## Material provided:

************

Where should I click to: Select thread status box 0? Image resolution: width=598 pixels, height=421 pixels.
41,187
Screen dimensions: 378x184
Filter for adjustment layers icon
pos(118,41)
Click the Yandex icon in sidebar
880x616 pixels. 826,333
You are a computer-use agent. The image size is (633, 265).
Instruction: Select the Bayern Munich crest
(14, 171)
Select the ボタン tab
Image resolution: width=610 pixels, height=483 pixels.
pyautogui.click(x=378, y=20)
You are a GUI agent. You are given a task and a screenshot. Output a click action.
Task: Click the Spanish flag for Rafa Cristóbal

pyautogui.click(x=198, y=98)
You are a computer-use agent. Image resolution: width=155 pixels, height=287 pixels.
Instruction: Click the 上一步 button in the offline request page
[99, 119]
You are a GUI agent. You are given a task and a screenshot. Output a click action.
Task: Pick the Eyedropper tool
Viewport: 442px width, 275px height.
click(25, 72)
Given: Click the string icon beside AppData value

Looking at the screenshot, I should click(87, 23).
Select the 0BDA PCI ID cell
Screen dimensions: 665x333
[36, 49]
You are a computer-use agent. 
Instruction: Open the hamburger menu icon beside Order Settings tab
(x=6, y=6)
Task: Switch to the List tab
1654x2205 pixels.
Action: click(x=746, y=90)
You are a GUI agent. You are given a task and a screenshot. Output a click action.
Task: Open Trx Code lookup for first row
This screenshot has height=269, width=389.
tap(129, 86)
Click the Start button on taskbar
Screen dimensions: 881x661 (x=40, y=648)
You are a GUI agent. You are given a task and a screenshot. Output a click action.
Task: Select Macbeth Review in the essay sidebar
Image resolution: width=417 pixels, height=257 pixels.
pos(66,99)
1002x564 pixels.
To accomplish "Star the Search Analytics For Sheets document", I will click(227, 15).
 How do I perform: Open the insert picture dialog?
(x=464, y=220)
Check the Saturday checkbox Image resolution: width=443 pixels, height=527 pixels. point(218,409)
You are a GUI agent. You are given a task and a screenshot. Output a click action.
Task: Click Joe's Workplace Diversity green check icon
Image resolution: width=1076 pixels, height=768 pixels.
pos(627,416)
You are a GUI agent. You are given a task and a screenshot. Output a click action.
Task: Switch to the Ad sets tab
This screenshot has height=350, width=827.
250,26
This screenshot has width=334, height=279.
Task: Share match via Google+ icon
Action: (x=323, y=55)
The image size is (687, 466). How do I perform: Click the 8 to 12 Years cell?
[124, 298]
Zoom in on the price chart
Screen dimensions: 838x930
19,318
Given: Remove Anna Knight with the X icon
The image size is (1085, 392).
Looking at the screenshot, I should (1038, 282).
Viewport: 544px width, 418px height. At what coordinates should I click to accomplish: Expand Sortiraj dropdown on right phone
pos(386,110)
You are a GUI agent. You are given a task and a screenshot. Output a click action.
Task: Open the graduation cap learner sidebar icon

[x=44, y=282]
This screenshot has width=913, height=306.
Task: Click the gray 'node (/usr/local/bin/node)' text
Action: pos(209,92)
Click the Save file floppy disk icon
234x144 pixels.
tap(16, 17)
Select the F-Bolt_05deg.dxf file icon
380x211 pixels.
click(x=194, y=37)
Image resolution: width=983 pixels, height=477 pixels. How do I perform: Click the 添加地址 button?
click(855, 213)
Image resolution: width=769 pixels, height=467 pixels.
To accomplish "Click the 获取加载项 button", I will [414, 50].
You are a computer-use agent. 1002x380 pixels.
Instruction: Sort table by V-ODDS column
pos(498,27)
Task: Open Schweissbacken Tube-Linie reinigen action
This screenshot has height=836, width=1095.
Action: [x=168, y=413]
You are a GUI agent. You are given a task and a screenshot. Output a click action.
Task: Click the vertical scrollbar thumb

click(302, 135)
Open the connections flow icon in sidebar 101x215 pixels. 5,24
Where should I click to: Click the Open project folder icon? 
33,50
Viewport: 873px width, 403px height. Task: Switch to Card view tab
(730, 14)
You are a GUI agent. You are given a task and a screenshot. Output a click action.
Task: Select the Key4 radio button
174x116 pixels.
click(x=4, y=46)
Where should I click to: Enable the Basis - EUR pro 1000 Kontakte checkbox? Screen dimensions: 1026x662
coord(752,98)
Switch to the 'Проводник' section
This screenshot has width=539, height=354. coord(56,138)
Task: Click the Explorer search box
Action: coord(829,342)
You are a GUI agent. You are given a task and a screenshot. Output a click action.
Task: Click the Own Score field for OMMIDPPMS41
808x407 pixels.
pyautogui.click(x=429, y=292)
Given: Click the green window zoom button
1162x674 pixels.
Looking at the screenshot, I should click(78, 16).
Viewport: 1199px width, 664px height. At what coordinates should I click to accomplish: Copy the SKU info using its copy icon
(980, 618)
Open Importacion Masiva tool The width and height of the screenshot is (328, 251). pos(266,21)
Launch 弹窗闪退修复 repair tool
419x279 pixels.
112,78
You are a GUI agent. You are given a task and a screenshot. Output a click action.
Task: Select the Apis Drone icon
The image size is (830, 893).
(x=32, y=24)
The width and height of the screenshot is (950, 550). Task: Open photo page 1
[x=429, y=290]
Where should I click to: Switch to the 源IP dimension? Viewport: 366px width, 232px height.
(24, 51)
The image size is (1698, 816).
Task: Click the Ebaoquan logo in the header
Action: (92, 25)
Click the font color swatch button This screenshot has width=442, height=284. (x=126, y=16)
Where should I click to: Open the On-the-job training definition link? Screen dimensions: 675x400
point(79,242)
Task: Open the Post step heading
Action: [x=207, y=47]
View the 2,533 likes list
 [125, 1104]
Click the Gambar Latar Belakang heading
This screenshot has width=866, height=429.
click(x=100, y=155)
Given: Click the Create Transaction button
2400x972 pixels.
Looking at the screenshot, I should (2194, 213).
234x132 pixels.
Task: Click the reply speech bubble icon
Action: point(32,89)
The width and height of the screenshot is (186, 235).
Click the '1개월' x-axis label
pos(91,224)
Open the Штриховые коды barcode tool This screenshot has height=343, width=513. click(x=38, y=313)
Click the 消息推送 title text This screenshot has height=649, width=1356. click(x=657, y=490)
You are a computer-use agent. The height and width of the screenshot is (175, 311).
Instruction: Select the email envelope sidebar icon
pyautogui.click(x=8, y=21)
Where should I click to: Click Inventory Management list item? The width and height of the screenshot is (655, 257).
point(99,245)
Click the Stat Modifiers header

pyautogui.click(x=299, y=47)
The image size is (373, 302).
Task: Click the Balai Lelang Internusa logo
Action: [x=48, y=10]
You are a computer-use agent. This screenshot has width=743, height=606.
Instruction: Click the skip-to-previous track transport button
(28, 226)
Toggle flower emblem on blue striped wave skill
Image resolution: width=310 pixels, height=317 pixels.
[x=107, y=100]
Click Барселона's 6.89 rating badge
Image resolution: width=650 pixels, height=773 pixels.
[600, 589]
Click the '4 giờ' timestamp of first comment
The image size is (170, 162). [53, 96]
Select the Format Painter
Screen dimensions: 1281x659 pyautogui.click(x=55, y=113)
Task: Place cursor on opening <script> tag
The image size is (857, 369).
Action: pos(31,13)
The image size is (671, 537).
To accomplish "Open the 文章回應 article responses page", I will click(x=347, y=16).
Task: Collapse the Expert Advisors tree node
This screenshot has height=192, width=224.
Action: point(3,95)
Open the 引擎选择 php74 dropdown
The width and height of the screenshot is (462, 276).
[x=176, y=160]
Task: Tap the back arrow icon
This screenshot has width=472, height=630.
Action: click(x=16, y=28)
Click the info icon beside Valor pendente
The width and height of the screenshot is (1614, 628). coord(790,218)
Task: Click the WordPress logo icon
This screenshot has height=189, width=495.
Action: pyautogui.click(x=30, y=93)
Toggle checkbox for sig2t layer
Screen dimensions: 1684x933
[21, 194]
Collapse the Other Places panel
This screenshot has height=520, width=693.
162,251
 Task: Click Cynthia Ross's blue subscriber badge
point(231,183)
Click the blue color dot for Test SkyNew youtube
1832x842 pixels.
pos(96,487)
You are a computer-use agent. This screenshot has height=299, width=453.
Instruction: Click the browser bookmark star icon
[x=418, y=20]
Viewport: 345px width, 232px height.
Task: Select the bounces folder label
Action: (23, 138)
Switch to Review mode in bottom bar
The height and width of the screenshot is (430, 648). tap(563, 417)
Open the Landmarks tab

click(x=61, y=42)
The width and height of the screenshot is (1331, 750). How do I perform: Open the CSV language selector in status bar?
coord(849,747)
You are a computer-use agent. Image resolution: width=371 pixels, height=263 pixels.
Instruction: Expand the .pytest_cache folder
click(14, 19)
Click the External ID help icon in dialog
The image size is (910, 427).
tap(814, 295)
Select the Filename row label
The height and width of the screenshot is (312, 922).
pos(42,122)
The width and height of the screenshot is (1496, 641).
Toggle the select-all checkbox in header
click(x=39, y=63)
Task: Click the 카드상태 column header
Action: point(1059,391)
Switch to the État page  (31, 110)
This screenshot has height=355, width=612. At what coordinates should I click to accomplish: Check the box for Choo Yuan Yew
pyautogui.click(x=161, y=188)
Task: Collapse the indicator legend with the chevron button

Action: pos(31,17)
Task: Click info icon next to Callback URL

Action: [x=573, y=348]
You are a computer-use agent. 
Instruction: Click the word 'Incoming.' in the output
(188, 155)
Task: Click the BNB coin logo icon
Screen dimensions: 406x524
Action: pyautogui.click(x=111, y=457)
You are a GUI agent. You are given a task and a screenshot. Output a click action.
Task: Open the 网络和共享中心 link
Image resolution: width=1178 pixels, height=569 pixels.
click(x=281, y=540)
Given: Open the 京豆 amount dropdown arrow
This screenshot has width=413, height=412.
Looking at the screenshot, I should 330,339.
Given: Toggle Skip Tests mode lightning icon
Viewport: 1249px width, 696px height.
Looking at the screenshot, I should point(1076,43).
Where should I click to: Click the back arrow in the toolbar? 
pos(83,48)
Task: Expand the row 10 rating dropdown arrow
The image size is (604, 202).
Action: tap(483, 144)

************

## Exercise description:
Once you have located every line with the word "computer" in the material above, list those lines.

## Solution for this task:
You are a computer-use agent. The image size is (633, 265).
You are a computer-use agent. Image resolution: width=155 pixels, height=287 pixels.
You are a computer-use agent. 
You are a computer-use agent. 1002x380 pixels.
You are a computer-use agent. The height and width of the screenshot is (175, 311).
You are a computer-use agent. This screenshot has width=743, height=606.
You are a computer-use agent. This screenshot has height=299, width=453.
You are a computer-use agent. Image resolution: width=371 pixels, height=263 pixels.
You are a computer-use agent. 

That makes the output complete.